The morphologic comparison between pressure waveforms with and without the wall viscosity is made in Fig. 4 (upper). For the ascending aorta, the difference is insignificant except for a minimally elevated diastolic. For the femoral artery, both the systolic and diastolic peaks increase and also much of the diastolic portion is increased in the non-viscosity case. For the radial artery, the increase in the systolic peak, the amplified incisura and the second hump diastolic wave become more evident when compared with large elastic arteries. All these changes are due to less energy loss caused by wall viscosity.

Fig. 4
figure 4

Pressure waves for viscous versus non-viscous (upper) and for varying elastic moduli (lower)

Wall Elasticity

The pulse wave velocity c 0 changes with Young’s modulus E as dictated by Moens-Korteweg equation, and therefore, the propagation constant γ, characteristic impedance Z 0 , and terminal reflection coefficient \( \Upgamma_{T} \) all change with E accordingly.
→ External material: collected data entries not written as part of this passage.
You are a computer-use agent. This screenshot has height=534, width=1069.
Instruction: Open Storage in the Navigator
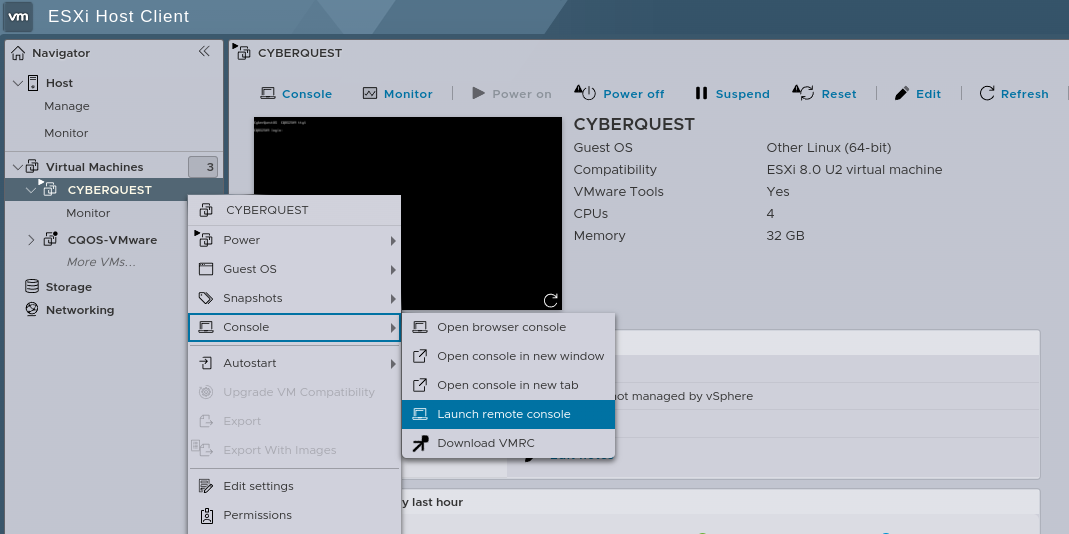click(x=68, y=287)
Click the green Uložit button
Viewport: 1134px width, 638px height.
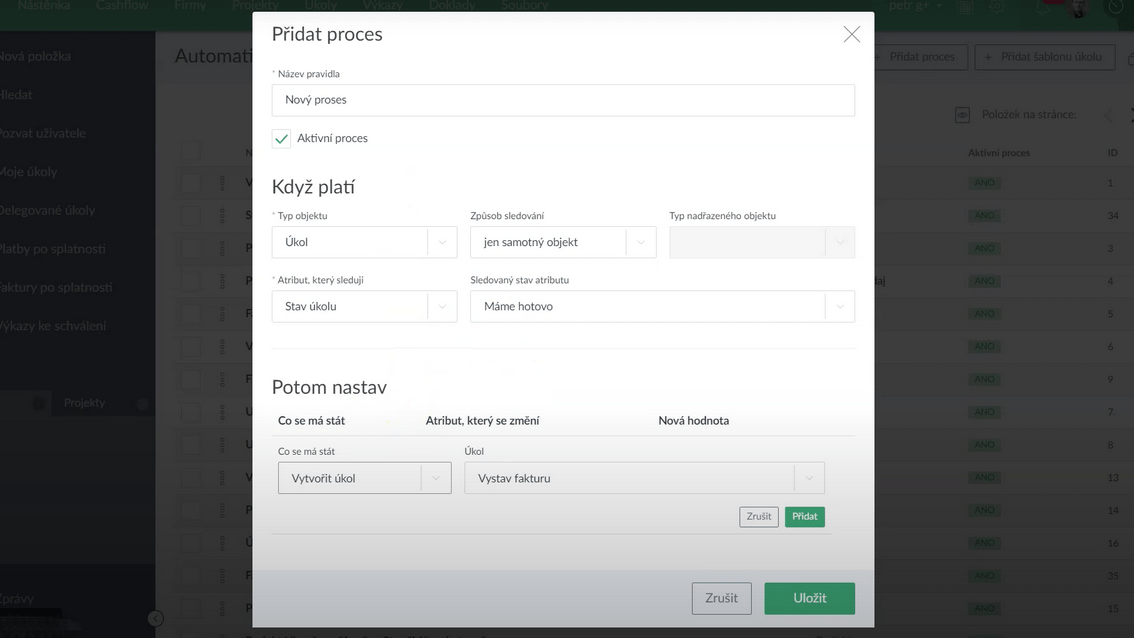(809, 598)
With increased E, the attenuation coefficient α decreases and the amplitude of the pressure wave increases; the phase coefficient β reflects the wave speed (c 1 = ω/β, ω is the angular frequency) inversely, therefore the wave travels at a higher speed for higher E. In addition, the amplitude and speed of the traveling wave in a proximal artery become lower than those in a peripheral artery due to the higher E in the latter (elastic tapering). The terminal reflection coefficient decreases if E increases which tends to increase characteristic impedance. This, in turn, seemingly reduces the mismatch between the terminal impedance and the characteristic impedance. For 25 and 50% increased E, the computed pressure waveforms are shown in Fig 4 (lower).
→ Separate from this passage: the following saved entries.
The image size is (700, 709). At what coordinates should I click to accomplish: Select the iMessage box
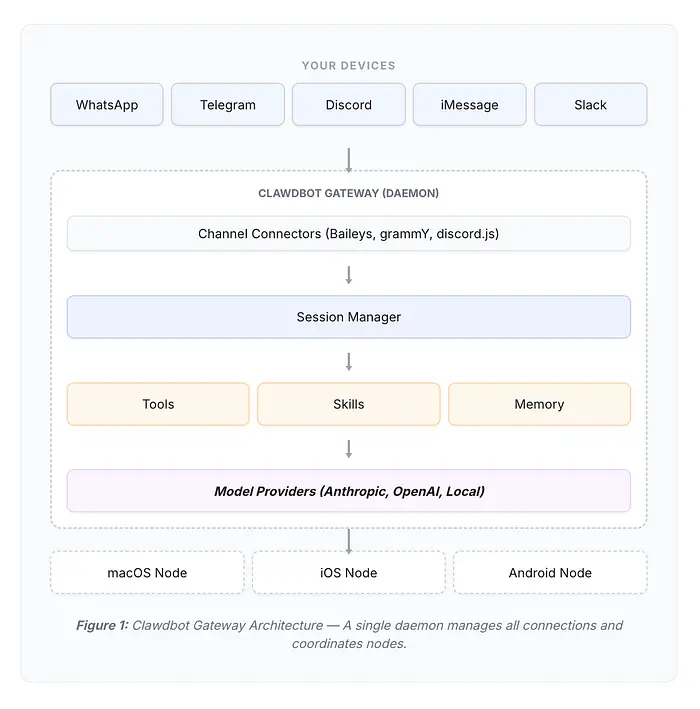pyautogui.click(x=470, y=105)
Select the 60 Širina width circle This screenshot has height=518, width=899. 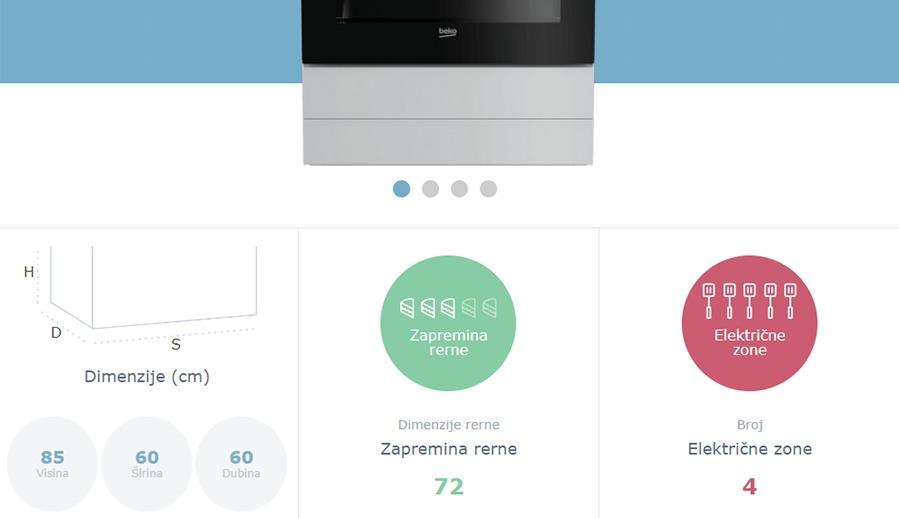[147, 464]
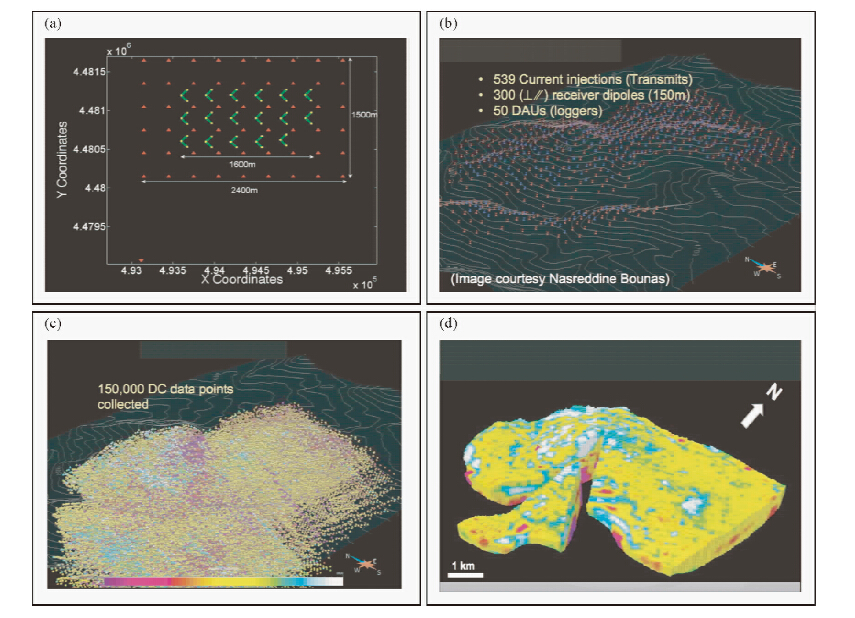Click the '539 Current injections (Transmits)' text
Image resolution: width=855 pixels, height=618 pixels.
pyautogui.click(x=585, y=79)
The increase in elastic modulus shifts pressure waveforms in the ascending aorta and femoral artery to the upper left, and also make the second hump in the diastole more evident.

Discussions

In the present model the reflection is treated locally rather than globally based upon the intuitive thought that each traveling wave cannot predict what would happen beyond the point at the branch. This viewpoint agrees well with traditional transmission line models that reflections are treated globally with the global reflection as the summation of local reflections with minimal forward reflection. The model presented here is more flexible and provides a causal-effect explanation of observed pressure waveforms in the central and peripheral arteries that the traditional transmission line models do not offer. The current model can find its use in deriving central pressure waveforms from peripheral non-invasive pressure measurements such as with an arterial tonometer.

Since the reflection and transmission patterns are solely dependent on the local characteristics, i.e. diameters, (this model is based upon one-dimensional linearized flow equations and the potentially important local factor—branch angle is ignored.) the zero forward reflection assumption becomes critical. From the current available data, most branches have very small local reflection coefficients that can be approximated as zero. But large reflections do occur at some major branches, such as in the thoracic aorta where the local forward reflection coefficient is about 40%. When this occurs, all the reflections from downstream will be greatly obscured.

The results of the sensitivity studies on the wall properties (elasticity and viscosity) are in good agreement with other investigators (Stergiopulos 1990; Karamanoglu et al. 1994, 1995; Segers et al. 1997). With appropriate manipulations of the terminal impedance (mainly resistance) and the wall elasticity, atherosclerosis and the effect of aging can be simulated.

Additional segments representing the limbs can add to a more faithful reproduction of the pressure waveforms in these regions. Using the original 121 segments by Westerhof et al. (1969) is also feasible. Obviously, with more segments, not only the reflection coefficients, but also the geometric and elastic tapering can be better represented. Another anticipated improvement of the model will be to include perfusion into certain organ vascular beds.